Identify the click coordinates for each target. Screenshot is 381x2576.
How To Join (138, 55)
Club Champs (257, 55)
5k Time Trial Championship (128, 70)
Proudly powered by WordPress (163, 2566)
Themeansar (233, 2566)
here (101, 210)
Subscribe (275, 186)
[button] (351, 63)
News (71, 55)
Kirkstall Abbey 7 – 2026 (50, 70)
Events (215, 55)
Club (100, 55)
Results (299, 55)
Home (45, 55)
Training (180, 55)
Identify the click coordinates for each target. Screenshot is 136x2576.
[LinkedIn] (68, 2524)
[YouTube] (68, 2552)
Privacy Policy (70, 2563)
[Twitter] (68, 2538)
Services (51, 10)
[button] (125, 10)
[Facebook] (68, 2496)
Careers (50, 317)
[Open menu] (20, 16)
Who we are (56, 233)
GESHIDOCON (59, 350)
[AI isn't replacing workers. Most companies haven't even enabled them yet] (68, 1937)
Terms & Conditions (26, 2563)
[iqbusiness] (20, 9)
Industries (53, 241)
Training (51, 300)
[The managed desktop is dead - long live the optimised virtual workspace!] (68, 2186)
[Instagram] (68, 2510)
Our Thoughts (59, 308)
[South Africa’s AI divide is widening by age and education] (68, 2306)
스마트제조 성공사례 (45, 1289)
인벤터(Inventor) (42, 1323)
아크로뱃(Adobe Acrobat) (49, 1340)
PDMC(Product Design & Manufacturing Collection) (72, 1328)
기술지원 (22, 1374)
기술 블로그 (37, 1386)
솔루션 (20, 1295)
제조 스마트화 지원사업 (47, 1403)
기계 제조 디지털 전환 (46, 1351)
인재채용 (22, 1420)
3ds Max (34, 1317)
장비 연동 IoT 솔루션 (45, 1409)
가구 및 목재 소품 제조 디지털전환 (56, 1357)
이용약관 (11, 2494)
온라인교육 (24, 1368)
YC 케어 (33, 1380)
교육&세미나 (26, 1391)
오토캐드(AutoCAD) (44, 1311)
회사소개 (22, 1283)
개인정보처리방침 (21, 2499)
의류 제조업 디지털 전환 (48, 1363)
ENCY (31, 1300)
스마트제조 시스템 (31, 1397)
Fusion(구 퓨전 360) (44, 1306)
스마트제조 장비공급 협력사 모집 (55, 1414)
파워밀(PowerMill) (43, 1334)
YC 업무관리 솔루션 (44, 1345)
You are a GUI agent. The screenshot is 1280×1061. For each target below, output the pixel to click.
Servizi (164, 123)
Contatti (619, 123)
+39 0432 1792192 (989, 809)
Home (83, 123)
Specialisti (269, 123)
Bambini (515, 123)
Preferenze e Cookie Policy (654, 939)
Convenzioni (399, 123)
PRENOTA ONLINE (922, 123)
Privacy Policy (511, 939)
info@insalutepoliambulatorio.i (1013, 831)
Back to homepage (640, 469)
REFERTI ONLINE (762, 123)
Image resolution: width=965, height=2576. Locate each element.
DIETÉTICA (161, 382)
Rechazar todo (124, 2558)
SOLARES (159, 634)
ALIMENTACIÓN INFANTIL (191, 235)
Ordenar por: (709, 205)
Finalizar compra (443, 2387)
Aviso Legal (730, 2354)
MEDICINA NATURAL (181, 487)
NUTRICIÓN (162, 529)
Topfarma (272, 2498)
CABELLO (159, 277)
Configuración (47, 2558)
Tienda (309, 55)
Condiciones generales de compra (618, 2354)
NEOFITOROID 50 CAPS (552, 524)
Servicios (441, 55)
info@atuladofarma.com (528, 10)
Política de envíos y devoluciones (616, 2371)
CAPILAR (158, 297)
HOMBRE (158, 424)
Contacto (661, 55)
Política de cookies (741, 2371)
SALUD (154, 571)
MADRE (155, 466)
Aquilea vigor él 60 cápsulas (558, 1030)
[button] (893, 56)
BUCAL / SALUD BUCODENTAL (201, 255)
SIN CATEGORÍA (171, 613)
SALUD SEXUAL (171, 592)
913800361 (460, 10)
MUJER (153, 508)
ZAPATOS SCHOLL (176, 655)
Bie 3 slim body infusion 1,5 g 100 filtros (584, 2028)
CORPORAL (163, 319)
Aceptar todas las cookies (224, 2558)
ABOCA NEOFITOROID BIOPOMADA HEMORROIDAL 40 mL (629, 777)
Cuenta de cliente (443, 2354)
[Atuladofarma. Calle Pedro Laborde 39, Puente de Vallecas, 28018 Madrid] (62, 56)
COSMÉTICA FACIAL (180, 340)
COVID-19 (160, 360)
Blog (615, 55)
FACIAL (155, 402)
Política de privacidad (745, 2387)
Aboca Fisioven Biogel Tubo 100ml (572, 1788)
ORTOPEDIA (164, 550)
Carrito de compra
• • •
» What you have to do
Return all the data above, unaltered and complete.

» Answer area
Identify the click coordinates for each target. Screenshot is 381x2576.
How To Join (138, 55)
Club Champs (257, 55)
5k Time Trial Championship (128, 70)
Proudly powered by WordPress (163, 2566)
Themeansar (233, 2566)
here (101, 210)
Subscribe (275, 186)
[button] (351, 63)
News (71, 55)
Kirkstall Abbey 7 – 2026 (50, 70)
Events (215, 55)
Club (100, 55)
Results (299, 55)
Home (45, 55)
Training (180, 55)
Identify the click coordinates for each target. Screenshot is 136x2576.
[LinkedIn] (68, 2524)
[YouTube] (68, 2552)
Privacy Policy (70, 2563)
[Twitter] (68, 2538)
Services (51, 10)
[button] (125, 10)
[Facebook] (68, 2496)
Careers (50, 317)
[Open menu] (20, 16)
Who we are (56, 233)
GESHIDOCON (59, 350)
[AI isn't replacing workers. Most companies haven't even enabled them yet] (68, 1937)
Terms & Conditions (26, 2563)
[iqbusiness] (20, 9)
Industries (53, 241)
Training (51, 300)
[The managed desktop is dead - long live the optimised virtual workspace!] (68, 2186)
[Instagram] (68, 2510)
Our Thoughts (59, 308)
[South Africa’s AI divide is widening by age and education] (68, 2306)
스마트제조 성공사례 (45, 1289)
인벤터(Inventor) (42, 1323)
아크로뱃(Adobe Acrobat) (49, 1340)
PDMC(Product Design & Manufacturing Collection) (72, 1328)
기술지원 (22, 1374)
기술 블로그 (37, 1386)
솔루션 (20, 1295)
제조 스마트화 지원사업 (47, 1403)
기계 제조 디지털 전환 (46, 1351)
인재채용 (22, 1420)
3ds Max (34, 1317)
장비 연동 IoT 솔루션 (45, 1409)
가구 및 목재 소품 제조 디지털전환 (56, 1357)
이용약관 (11, 2494)
온라인교육 (24, 1368)
YC 케어 (33, 1380)
교육&세미나 (26, 1391)
오토캐드(AutoCAD) (44, 1311)
회사소개 (22, 1283)
개인정보처리방침 (21, 2499)
의류 제조업 디지털 전환 (48, 1363)
ENCY (31, 1300)
스마트제조 시스템 (31, 1397)
Fusion(구 퓨전 360) (44, 1306)
스마트제조 장비공급 협력사 모집 (55, 1414)
파워밀(PowerMill) (43, 1334)
YC 업무관리 솔루션 (44, 1345)
You are a GUI agent. The screenshot is 1280×1061. For each target below, output the pixel to click.
Servizi (164, 123)
Contatti (619, 123)
+39 0432 1792192 (989, 809)
Home (83, 123)
Specialisti (269, 123)
Bambini (515, 123)
Preferenze e Cookie Policy (654, 939)
Convenzioni (399, 123)
PRENOTA ONLINE (922, 123)
Privacy Policy (511, 939)
info@insalutepoliambulatorio.i (1013, 831)
Back to homepage (640, 469)
REFERTI ONLINE (762, 123)
Image resolution: width=965, height=2576. Locate each element.
DIETÉTICA (161, 382)
Rechazar todo (124, 2558)
SOLARES (159, 634)
ALIMENTACIÓN INFANTIL (191, 235)
Ordenar por: (709, 205)
Finalizar compra (443, 2387)
Aviso Legal (730, 2354)
MEDICINA NATURAL (181, 487)
NUTRICIÓN (162, 529)
Topfarma (272, 2498)
CABELLO (159, 277)
Configuración (47, 2558)
Tienda (309, 55)
Condiciones generales de compra (618, 2354)
NEOFITOROID 50 CAPS (552, 524)
Servicios (441, 55)
info@atuladofarma.com (528, 10)
Política de envíos y devoluciones (616, 2371)
CAPILAR (158, 297)
HOMBRE (158, 424)
Contacto (661, 55)
Política de cookies (741, 2371)
SALUD (154, 571)
MADRE (155, 466)
Aquilea vigor él 60 cápsulas (558, 1030)
[button] (893, 56)
BUCAL / SALUD BUCODENTAL (201, 255)
SIN CATEGORÍA (171, 613)
SALUD SEXUAL (171, 592)
913800361 (460, 10)
MUJER (153, 508)
ZAPATOS SCHOLL (176, 655)
Bie 3 slim body infusion 1,5 g 100 filtros (584, 2028)
CORPORAL (163, 319)
Aceptar todas las cookies (224, 2558)
ABOCA NEOFITOROID BIOPOMADA HEMORROIDAL 40 mL (629, 777)
Cuenta de cliente (443, 2354)
[Atuladofarma. Calle Pedro Laborde 39, Puente de Vallecas, 28018 Madrid] (62, 56)
COSMÉTICA FACIAL (180, 340)
COVID-19 (160, 360)
Blog (615, 55)
FACIAL (155, 402)
Política de privacidad (745, 2387)
Aboca Fisioven Biogel Tubo 100ml (572, 1788)
ORTOPEDIA (164, 550)
Carrito de compra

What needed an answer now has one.